Résumé

Aimé Fauchère La Sériciculture en pays tropical… (1917)

Sous le rapport de la fertilité, pour le mûrier comme d’ailleurs pour tous les arbres et les arbrisseaux, il convient d’étudier le sol des pays tropicaux au double point de vue physique et chimique. J’ai vu, dans l’Etat de Sao-Paolo, au Brésil, des mûriers croissant avec une très grande vigueur sur des sols meubles, profonds, dont la composition chimique ne diffère guère de celle des terres compactes de Madagascar, sur lesquelles ils se refusent à pousser. C’est une preuve que les propriétés physiques du sol influent considérablement sur sa fertilité.
Source : Gallica

Aimé Fauchère La Sériciculture en pays tropical… (1917)

Le mûrier est une essence extrêmement sujette à variations, aussi existe-t-il dans les cultures un nombre considérable de formes. Rien que dans nos mûraies de Madagascar, il y a au moins vingt ou trente formes du mûrier que nous désignons sous le nom de « mûrier malgache » (1) ou de « mûrier indigène » pour bien indiquer qu’il se trouvait à Madagascar avant que cette île devînt une colonie française.

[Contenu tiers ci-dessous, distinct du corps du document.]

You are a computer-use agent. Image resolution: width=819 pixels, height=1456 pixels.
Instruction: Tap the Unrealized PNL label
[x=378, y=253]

Toutes ces formes du mûrier indigène sont loin d’avoir la même valeur, et il est indispensable, lorsqu’on crée une mûraie, de ne multiplier que les plus vigoureuses et les plus productives.
Source : Gallica

Aimé Fauchère La Sériciculture en pays tropical… (1917)

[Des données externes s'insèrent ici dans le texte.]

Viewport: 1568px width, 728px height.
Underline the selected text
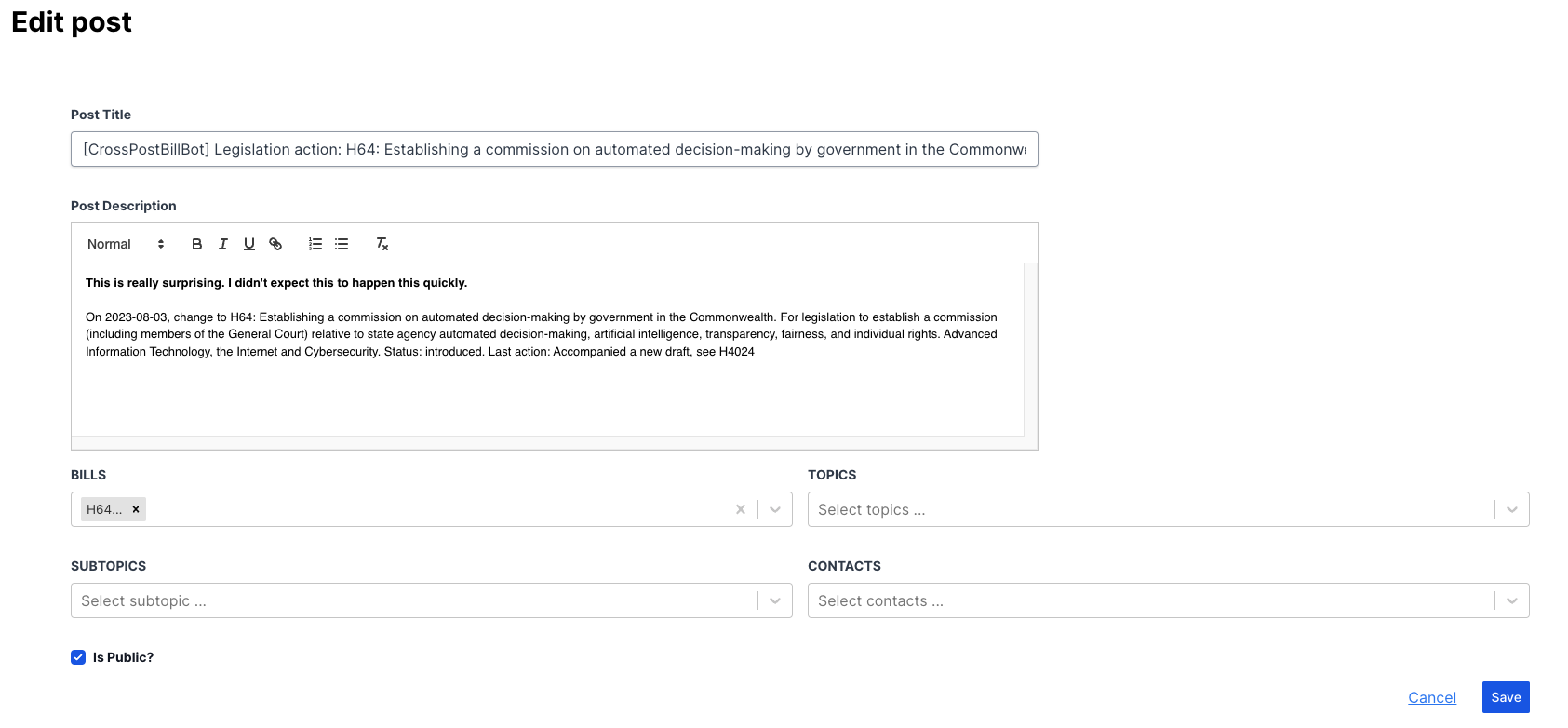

D’ailleurs, si les graines livrées aux éleveurs de vers à soie étaient rigoureusement exemptes de pébrine, cette maladie devrait disparaître en une année.
Les conditions ne sont plus du tout les mêmes dans les pays où, comme à Madagascar, on élève des vers polyvoltins. La continuité des élevages fait qu’aucune cause naturelle ne vient entraver la dissémination des germes de pébrine et, en sériciculture tropicale, on ne peut jamais être sûr de se mettre à l’abri du fléau, quelles que puissent être les précautions prises dans la préparation de la graine et l’élevage des vers à soie.